I wanted to share some of the comments I’ve had about the two dehumidifer blogs (written by my husband) that I’ve posted
From Carl Wisniewski:
I have an opinion and suggestions…
Dehumidifiers are just like refrigerators, just not as cold. They cool down the air passing over the coils causing the “dew” in the air to condense and drip into the storage bin or go down a drain. I have a 10 year old, 40-pint unit in my basement.This has been a wet spring/summer and the units are working on overtime. You never hear them running in the fall and winter. The don’t work well when the coils frost over. Operating a frosted unit for an extended period of time can cause premature failure of the compressor. “Frosted coils” happen when the room air temperature gets too cold. Most are not designed to work when the air temp drops below 70 degrees F. My basement is cooler than the rest of the house. I had to elevate the unit (warm air rises) to get it to work better. A small fan moves basement air around to help. I attached a section of garden hose to the drain so it would drain directly to my sump crock.

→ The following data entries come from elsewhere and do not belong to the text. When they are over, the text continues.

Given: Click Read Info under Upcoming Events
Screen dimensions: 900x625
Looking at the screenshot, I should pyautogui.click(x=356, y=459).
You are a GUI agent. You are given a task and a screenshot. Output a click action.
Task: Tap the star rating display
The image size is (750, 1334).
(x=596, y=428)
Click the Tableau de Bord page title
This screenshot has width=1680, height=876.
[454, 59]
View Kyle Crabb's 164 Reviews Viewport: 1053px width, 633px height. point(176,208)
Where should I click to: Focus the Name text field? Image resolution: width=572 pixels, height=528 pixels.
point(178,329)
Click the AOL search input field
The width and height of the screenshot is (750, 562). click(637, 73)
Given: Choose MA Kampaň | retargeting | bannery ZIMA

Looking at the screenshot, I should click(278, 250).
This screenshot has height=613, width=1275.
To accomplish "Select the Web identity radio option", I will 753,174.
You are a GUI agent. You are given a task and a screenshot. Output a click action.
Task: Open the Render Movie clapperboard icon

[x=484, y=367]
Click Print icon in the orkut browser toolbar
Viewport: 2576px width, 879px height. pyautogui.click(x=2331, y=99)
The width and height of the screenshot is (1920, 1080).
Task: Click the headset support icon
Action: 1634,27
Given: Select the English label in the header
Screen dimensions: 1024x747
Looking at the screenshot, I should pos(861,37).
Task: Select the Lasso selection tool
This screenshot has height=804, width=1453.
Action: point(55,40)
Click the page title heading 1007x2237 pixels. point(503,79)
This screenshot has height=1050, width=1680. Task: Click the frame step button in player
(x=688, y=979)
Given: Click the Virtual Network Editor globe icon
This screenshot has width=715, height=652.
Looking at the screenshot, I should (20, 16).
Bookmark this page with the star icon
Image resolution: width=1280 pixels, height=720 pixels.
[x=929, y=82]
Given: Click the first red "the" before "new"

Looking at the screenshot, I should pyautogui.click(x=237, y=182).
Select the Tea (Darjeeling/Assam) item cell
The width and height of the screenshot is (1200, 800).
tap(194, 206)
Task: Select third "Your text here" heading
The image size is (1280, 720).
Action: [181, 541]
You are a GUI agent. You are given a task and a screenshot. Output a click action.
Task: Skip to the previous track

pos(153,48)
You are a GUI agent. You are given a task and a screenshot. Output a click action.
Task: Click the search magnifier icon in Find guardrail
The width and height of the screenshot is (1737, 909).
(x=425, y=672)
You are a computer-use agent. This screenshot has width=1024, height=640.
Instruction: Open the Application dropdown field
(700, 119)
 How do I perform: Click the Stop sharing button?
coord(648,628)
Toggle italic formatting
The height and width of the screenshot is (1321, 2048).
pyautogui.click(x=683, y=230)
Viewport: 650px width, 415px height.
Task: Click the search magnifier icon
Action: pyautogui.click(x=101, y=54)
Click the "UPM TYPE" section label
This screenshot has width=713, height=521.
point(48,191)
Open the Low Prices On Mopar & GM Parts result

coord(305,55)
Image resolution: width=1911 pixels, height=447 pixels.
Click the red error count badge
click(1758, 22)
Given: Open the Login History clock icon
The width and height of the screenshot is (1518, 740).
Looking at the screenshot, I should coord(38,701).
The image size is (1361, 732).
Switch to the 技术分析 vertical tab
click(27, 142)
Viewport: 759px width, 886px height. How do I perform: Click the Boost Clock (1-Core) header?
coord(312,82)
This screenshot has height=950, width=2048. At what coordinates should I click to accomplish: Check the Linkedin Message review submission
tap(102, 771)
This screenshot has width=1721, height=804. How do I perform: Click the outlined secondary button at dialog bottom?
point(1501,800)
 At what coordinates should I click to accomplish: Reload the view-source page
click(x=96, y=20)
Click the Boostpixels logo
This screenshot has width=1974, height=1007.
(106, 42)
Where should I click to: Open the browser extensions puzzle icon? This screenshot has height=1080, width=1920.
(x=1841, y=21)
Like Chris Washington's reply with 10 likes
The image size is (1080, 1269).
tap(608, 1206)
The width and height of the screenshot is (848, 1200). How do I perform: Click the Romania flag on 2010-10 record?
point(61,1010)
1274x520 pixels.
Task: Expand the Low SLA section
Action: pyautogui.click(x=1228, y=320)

Some units have a de-ice or defrost control that shuts the compressor down to allow the frost to melt and drip off. These controls fail often and the compressor runs itself to death. A bad on/off switch, a dirty humidistat, a bad compressor relay, or many other reasons could cause your dehumidifier to stop running. If you have it repaired, you then have to decide if the repair is justified versus the cost of a new one. I bought one rated for a larger area than I needed. It does not run as long and can handle heavy “wet” periods. I hope this helps.
From Dave Kennedy:
I’ve had the same dehumidifier for more than 25 years and it runs like a charm. (Westinghouse brand…how’s that for a dinosaur?) However, several times the circulating fan has slowed or seized thereby allowing the unit to frost up and cease functioning. This is a very common point of failure in a device. There are few other moving parts in a dehumidifier. If your unit’s blade doesn’t spin freely, I suggest removing the fan (likely two screws and a wire harness) and examine it for oil holes. If they exist, place several drops of 20W oil (3 in 1 brand) in the ports and spin the blade to work it in. This may work. Else, you may need to disassemble the motor to clean and lubricate the bushings and bearings. (I’ve done this several times successfully.) Finally, if the motor really has seized up and can’t be freed, consider replacing the motor. I bought a replacement at a parts store over off Mt. Read Blvd. Take the old motor with you and know the direction of the motor’s rotation….A “generic” motor was about $45 versus the “official part” which was close to $100. If you’re somewhat handy, this is an easy repair. It saves more than $100 in replacement costs, it keeps the refrigerant fluorocarbons out of the atmosphere and the hunk of steel out of the landfill.
BTW: I’ve repaired several “curb finds” this way and now have a spare unit.